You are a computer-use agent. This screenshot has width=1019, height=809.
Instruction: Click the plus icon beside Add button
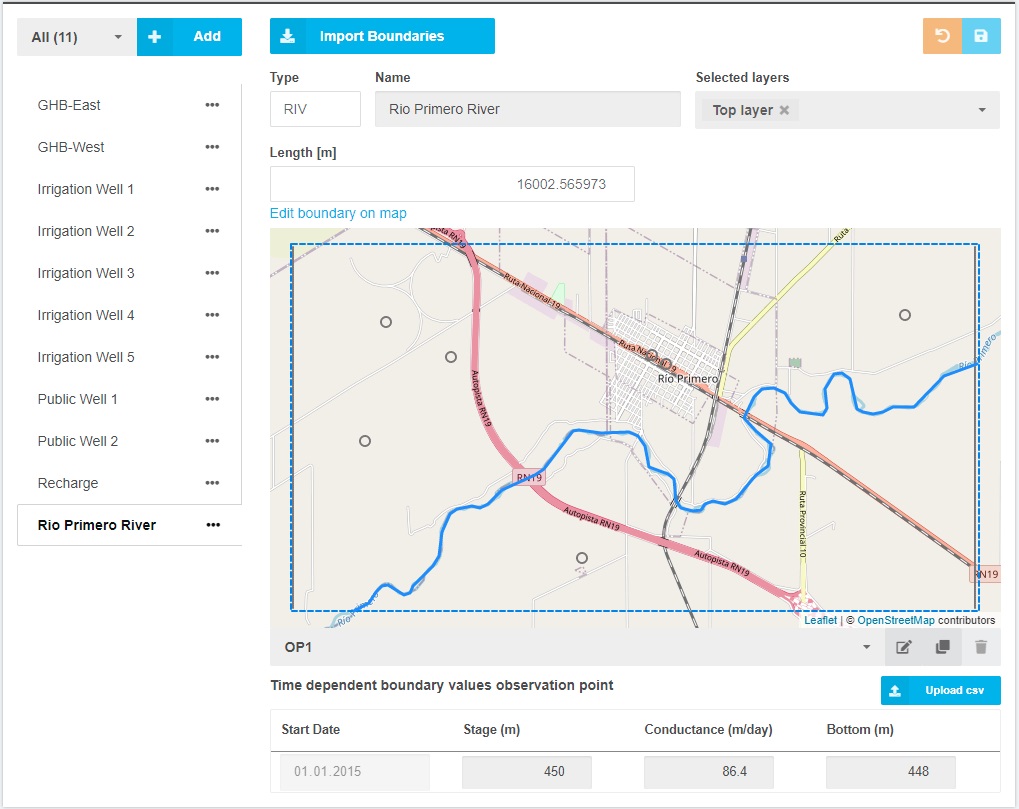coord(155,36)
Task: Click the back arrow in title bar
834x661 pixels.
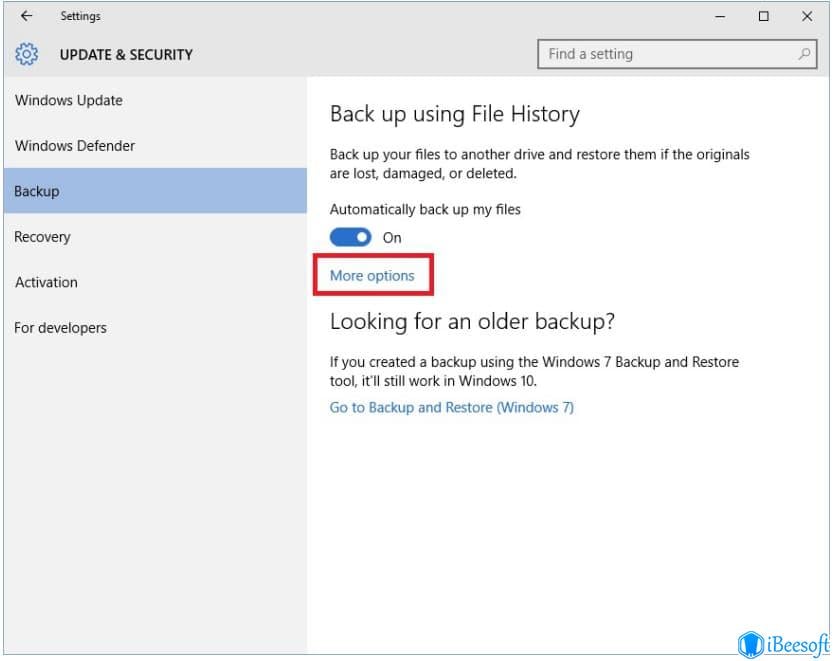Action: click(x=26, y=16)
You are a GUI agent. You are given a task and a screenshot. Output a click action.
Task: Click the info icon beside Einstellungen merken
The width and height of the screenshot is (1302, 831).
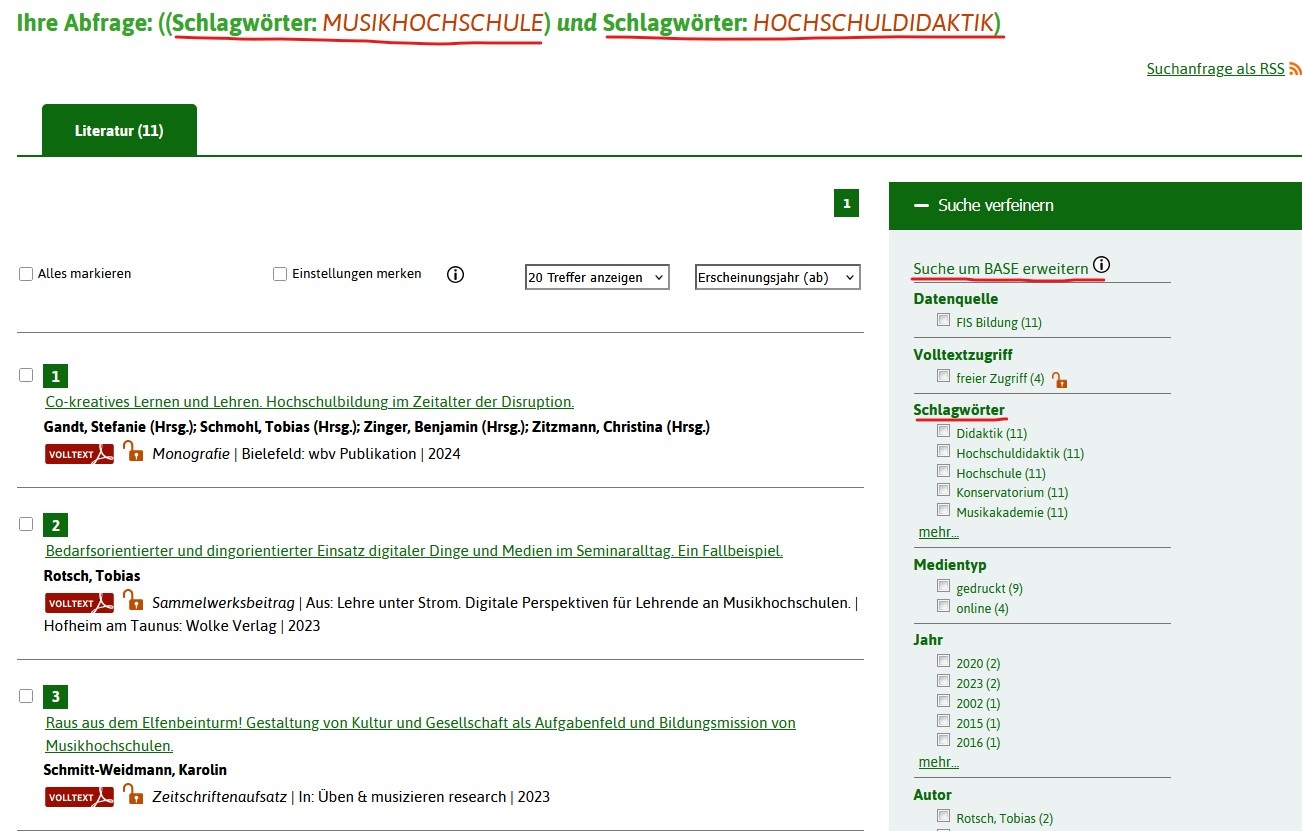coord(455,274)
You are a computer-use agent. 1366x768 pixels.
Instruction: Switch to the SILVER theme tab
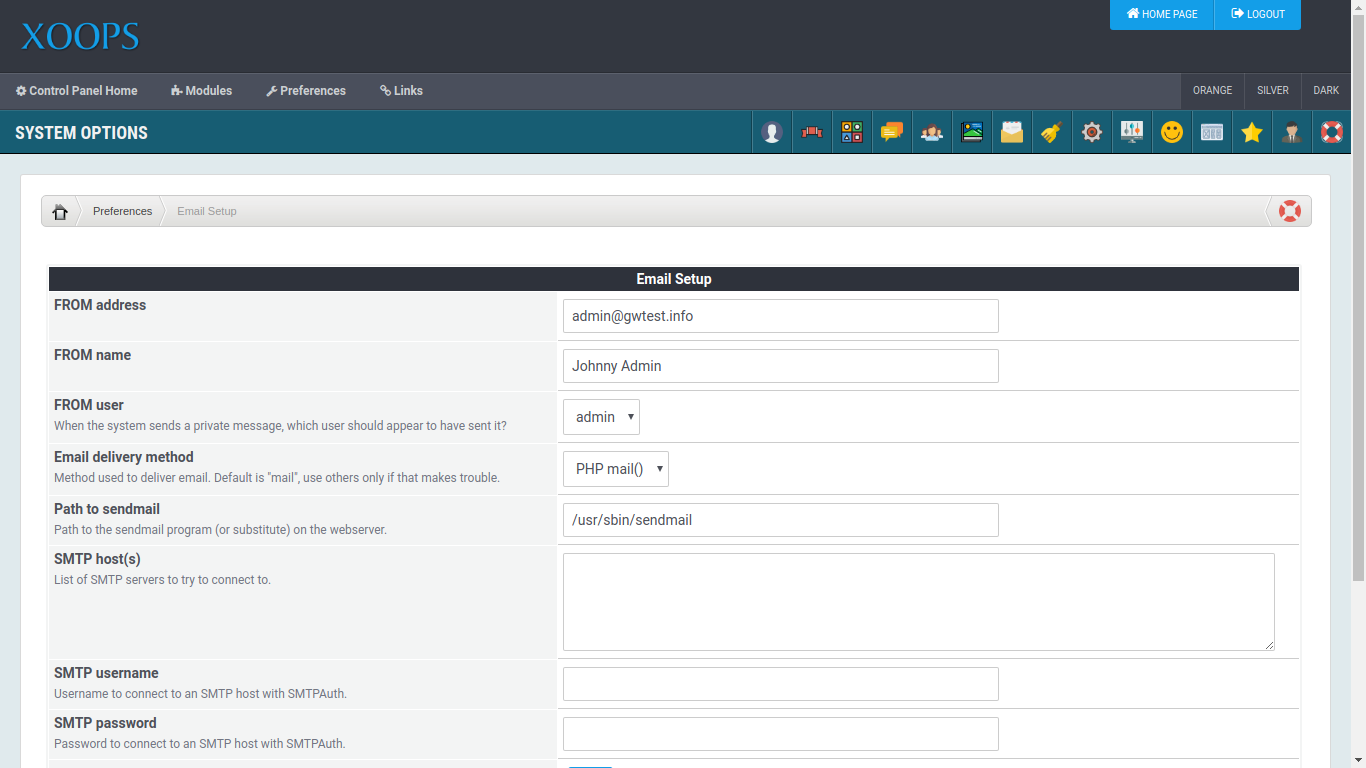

▸ **What to produce**:
Beginning with the line that bears "The width and", output each line through the last line of the listing exactly, and no others; skip the pictures.

▸ **The completed task**:
The width and height of the screenshot is (1302, 831).
coord(455,274)
You are a computer-use agent. 1366x768 pixels.
Instruction: Switch to the SILVER theme tab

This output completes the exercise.